Author Approval – Design
An Author Approval package can have many parts. For example, given the use case above, a package may include a different version of the communication for 30 different states. And each version may have an email and a printed document. A reviewer could leave comments on any of these versions, and on the package. Then a second reviewer would repeat the process. The UI needed to be crystal-clear so that reviewers didn’t get confused. During the initial design process, we completed multiple rounds of usability testing and iteration.
We also wanted this application to be responsive and mobile-friendly, so we created screens for medium and small breakpoints.
Medium Breakpoint
Small Breakpoint
While I worked on the review workflow and screens, a UX intern worked on the approval configuration process, which was another pain point. For this, we relied on user feedback and best practices to better represent the sequence of events and improve navigation.
Usability Testing
In one of our usability tests, we wanted to see if inline action buttons or a fixed button bar beneath the communication preview was more intuitive. We recruited two groups of six people on UserTesting for a balanced comparison study to test our prototypes.
Findings
Testers performed 5/5 tasks satisfactorily. Overall, there was a preference for inline action buttons, although both designs functioned well. Testers had additional valuable suggestions and behaviors we observed:
- We could reduce clicks by using a hyperlink rather than checkbox + action button
- Users expected review items to be collapsible
- Users looked for more validation from the system on completing a task
Wrap-up
Once we had a validated design for Author Approval, there were many behaviors that still needed to be decided and communicated to engineering. We included enhancements addressing user feedback from Interactive Approval:
- Added audit information detailing the whole review workflow and the current step
- Included past comments contextually within that audit information, so reviewers have more information in one place
- Added save/edit buttons to the comment boxes so that comments are more stable
Details details...
* * * * *
- USING THE INFORMATION
(a) Translate this sentence from the Author Approval design write-up into Spanish: "We also wanted this application to be responsive and mobile-friendly, so we created screens for medium and small breakpoints."
(b) Write the next paragraph of the Author Approval design write-up, picking up after its last line.

- DATASET EXCERPT
* * * * *
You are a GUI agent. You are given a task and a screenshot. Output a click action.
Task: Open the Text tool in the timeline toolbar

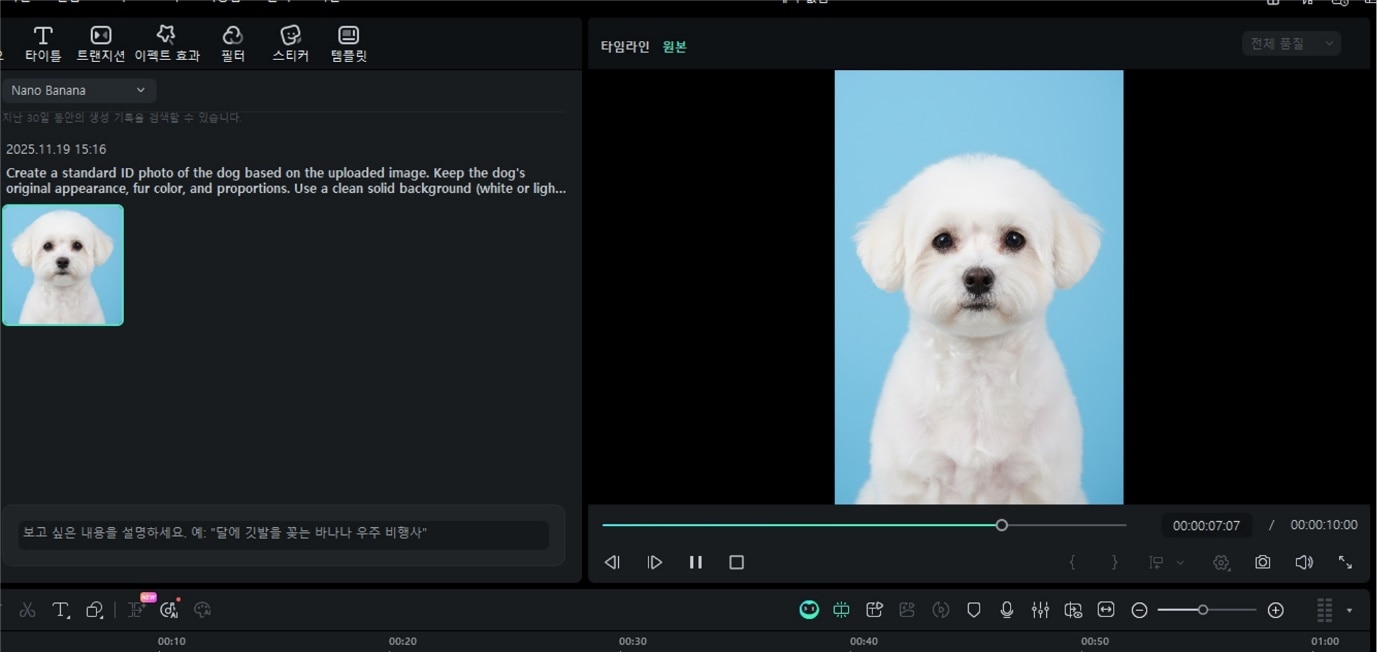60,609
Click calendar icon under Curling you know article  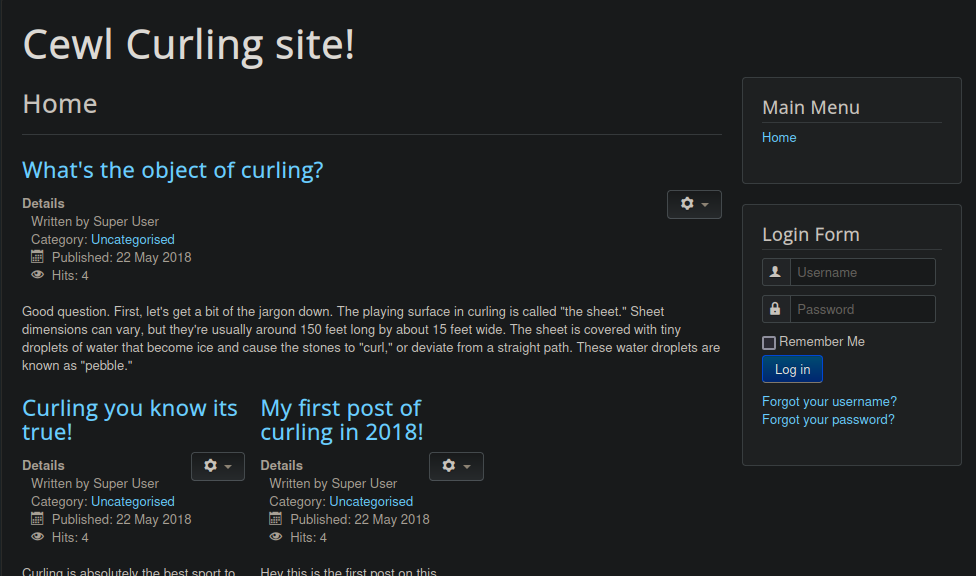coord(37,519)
* * * * *
- ACTIVITY ANSWERS
(a) También queríamos que esta aplicación fuera adaptable y apta para dispositivos móviles, así que creamos pantallas para los puntos de corte mediano y pequeño.

(b)
One of the goals of this project was to work with Engineering on UI, using our design system. This was the first time Engineering interacted with the design system, and our first time collaborating on UI in great detail. The UX policy was not pixel-perfect layout, but we wanted consistency in the implemented designs. There were several rounds of iteration with engineering, as we ironed out the details. Because we took our time with Author Approval, we were much more efficient with redesigning similar interfaces.
Challenges
In B2B it can be hard to access users, for a variety of reasons. In this case, we were working on a feature that most users abandoned. We knew there were usability issues, but we had to discover them ourselves and in secondary research with Cincom services and support. This method of user experience research is not ideal because it doesn’t come directly from users. But we relied on adjacent user feedback on similar patterns in the application and UX best practices to validate and create a smooth workflow.